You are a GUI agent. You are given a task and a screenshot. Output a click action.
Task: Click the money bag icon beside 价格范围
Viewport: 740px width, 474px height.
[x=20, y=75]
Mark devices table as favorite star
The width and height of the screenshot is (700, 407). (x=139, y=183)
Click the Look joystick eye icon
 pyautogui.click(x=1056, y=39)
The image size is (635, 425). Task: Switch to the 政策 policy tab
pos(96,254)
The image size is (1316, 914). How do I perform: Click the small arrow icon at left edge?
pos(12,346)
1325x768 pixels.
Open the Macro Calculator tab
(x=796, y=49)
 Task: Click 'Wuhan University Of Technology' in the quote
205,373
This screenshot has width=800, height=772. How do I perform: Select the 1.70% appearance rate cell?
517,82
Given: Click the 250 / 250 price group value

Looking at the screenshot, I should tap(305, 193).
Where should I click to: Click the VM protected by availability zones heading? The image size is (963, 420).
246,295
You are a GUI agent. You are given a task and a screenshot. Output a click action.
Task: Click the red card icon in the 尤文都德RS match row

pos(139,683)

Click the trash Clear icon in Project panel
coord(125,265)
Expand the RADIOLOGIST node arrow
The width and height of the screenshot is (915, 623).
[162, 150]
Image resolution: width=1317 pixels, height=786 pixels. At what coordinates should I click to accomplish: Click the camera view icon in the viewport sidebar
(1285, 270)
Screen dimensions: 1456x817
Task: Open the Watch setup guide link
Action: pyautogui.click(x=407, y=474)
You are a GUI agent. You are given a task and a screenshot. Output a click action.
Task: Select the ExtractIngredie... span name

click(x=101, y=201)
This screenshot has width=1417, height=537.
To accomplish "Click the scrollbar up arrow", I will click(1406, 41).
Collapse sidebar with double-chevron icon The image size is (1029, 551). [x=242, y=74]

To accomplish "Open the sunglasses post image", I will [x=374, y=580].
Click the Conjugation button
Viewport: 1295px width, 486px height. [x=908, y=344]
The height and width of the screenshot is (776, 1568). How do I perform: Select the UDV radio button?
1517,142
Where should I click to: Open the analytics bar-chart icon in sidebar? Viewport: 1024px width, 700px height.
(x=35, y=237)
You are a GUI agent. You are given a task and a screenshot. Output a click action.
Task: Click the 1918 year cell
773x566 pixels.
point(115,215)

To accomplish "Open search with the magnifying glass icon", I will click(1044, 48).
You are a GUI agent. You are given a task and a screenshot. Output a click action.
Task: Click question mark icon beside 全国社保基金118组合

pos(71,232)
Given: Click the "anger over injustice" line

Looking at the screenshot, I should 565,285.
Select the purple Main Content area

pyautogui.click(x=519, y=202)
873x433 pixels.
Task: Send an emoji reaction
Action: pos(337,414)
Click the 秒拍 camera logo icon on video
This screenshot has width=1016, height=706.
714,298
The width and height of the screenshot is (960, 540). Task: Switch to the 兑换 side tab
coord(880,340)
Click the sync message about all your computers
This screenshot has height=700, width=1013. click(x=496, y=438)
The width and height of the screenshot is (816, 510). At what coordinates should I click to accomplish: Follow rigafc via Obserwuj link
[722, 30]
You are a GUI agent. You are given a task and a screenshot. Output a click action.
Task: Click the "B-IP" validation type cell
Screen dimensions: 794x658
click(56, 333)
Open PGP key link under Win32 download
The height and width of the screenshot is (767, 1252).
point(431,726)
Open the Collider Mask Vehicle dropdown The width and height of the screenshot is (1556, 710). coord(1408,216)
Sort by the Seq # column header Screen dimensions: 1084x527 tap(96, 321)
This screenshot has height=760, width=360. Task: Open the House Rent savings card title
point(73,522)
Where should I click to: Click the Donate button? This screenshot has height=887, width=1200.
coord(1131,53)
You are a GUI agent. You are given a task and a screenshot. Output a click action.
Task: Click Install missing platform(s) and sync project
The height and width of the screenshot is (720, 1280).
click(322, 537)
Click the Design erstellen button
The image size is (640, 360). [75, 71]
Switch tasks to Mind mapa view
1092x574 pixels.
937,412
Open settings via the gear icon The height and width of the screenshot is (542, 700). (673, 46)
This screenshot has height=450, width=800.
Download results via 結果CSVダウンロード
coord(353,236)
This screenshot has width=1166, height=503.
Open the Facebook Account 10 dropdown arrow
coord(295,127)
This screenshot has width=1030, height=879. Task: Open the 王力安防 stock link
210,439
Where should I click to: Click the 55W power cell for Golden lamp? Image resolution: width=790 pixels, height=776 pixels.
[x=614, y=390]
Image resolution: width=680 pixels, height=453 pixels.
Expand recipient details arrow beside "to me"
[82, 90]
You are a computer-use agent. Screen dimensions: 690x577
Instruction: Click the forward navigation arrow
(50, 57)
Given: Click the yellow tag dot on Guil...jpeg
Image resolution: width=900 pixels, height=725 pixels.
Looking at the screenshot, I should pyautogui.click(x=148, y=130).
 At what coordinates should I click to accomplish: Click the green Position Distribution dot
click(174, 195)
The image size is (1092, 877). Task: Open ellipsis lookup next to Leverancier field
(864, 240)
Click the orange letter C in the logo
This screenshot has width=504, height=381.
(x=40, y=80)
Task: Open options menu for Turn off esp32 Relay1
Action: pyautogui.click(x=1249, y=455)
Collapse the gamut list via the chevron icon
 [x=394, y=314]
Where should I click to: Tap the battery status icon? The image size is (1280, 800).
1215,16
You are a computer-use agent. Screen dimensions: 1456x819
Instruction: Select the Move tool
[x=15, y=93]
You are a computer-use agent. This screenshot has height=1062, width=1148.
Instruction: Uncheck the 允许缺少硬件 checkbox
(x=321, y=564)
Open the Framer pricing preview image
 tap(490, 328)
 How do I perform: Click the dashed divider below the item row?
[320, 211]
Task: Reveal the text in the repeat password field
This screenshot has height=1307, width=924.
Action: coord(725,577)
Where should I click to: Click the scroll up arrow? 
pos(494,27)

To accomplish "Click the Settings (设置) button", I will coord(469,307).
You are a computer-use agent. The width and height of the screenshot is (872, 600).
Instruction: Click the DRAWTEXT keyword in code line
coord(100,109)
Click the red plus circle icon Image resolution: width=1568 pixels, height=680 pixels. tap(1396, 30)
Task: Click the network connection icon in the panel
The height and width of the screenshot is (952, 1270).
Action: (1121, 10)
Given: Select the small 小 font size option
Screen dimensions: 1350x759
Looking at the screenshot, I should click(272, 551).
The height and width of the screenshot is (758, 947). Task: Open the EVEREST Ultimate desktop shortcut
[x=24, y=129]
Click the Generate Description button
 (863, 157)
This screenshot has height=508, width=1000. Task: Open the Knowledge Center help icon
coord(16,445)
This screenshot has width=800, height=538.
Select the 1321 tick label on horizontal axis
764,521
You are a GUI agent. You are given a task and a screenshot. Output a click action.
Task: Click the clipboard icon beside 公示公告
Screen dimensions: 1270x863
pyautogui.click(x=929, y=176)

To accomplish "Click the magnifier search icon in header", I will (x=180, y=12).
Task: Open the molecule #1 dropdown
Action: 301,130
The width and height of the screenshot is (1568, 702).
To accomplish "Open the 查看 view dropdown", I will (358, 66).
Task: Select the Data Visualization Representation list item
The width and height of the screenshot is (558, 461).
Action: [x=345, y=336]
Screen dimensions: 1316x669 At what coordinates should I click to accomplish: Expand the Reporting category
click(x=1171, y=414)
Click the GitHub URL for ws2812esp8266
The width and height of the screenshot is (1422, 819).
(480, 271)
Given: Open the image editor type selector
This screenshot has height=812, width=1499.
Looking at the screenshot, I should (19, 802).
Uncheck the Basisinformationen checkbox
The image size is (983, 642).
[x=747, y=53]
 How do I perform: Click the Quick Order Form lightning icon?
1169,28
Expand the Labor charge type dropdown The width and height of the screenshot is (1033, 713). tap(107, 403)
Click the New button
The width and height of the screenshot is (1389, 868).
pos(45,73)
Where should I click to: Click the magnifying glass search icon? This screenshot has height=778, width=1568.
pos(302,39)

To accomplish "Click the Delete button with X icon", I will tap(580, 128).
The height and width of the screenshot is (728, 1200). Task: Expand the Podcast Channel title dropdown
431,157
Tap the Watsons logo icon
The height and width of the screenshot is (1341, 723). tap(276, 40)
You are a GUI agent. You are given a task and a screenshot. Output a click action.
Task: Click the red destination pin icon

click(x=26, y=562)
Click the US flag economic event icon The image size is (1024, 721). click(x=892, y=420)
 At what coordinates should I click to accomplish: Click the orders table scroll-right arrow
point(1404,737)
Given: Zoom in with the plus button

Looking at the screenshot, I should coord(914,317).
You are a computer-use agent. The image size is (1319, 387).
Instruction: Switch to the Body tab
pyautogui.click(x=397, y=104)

....................

WORK TO BE COMPLETED: One number answers this exercise: the count of lines above in which the word "type" appears.

SOLUTION: 3